LA CORTE SUPREMA DI CASSAZIONE

SEZIONE LAVORO

Composta dagli Ill.mi Sigg.ri Magistrati:

Dott. VENUTI Pietro – Presidente –

Dott. MANNA Antonio – Consigliere –

Dott. NEGRI DELLA TORRE Paolo – rel. Consigliere –

Dott. BALESTRIERI Federico – Consigliere –

Dott. DE GREGORIO Federico – Consigliere –

ha pronunciato la seguente:

SENTENZA

sul ricorso 25618/2014 proposto da:

F.A., C.F. (OMISSIS), elettivamente domiciliato in

ROMA, VIALE ANGELICO 35, presso lo studio dell’avvocato DOMENICO

D’AMATI, che lo rappresenta e difende unitamente agli avvocati

CLAUDIA COSTANTINI, GIOVANNI NICOLA D’AMATI, NICOLETTA D’AMATI,

giusta delega in atti;

– ricorrente –

contro

CARIRI – CASSA DI RISPARMIO DI RIETI, P.I. (OMISSIS), in persona del

legale rappresentante pro tempore, elettivamente domiciliata in

ROMA, VIA PO 24, presso lo studio dell’avvocato AURELIO GENTILI, che

la rappresenta e difende, giusta delega in atti;

– controricorrente –

avverso la sentenza n. 24265/2013 della CORTE SUPREMA DI CASSAZIONE

di ROMA, depositata il 28/10/2013 R.G.N. 6520/2012;

udita la relazione della causa svolta nella pubblica udienza del

04/05/2016 dal Consigliere Dott. PAOLO NEGRI DELLA TORRE;

udito l’Avvocato D’AMATI GIOVANNI NICOLA;

udito l’Avvocato GENTILI AURELIO;

udito il P.M., in persona del Sostituto Procuratore Generale Dott.
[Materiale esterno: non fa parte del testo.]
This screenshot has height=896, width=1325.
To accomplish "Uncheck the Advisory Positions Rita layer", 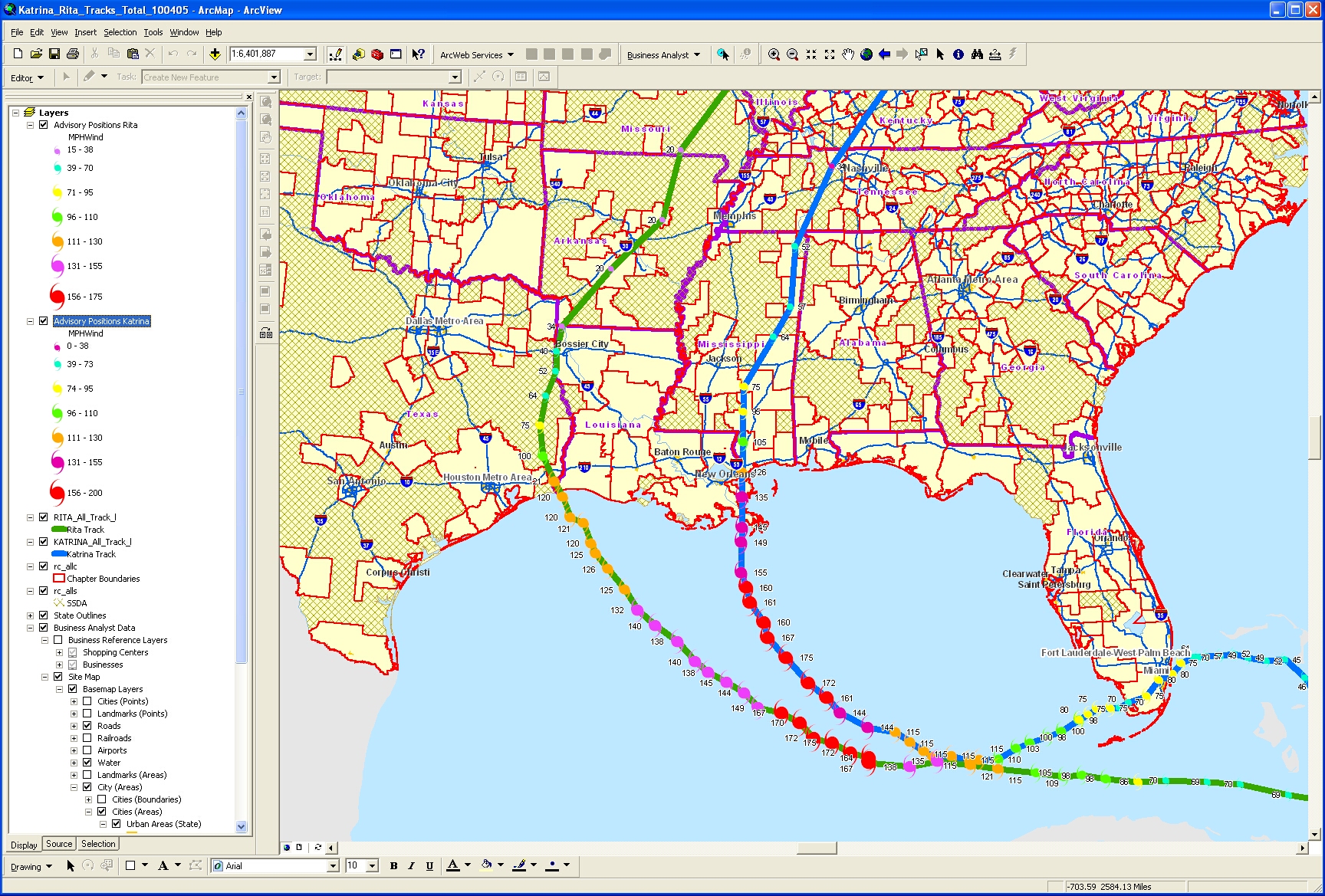I will (x=44, y=125).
FRESA Mario, che ha concluso per l’inammissibilità del ricorso.

Fatto

SVOLGIMENTO DEL PROCESSO

Con sentenza n. 6151/2009, depositata il 24 marzo 2011, la Corte di appello di Roma, pronunciando in sede di rinvio, annullava il licenziamento in tronco intimato dalla Cassa di Risparmio di Rieti S.p.A. ad F.A., con conseguente reintegrazione del lavoratore; inoltre, condannava la Cassa ai risarcimento dei danno subito dallo stesso, peraltro liquidandolo in misura pari alle retribuzioni non percepite nel triennio successivo al licenziamento.

I ricorsi del F. e della Cassa di Risparmio di Rieti venivano respinti da questa Corte con la sentenza n. 24265/2013, depositata il 28 ottobre 2013.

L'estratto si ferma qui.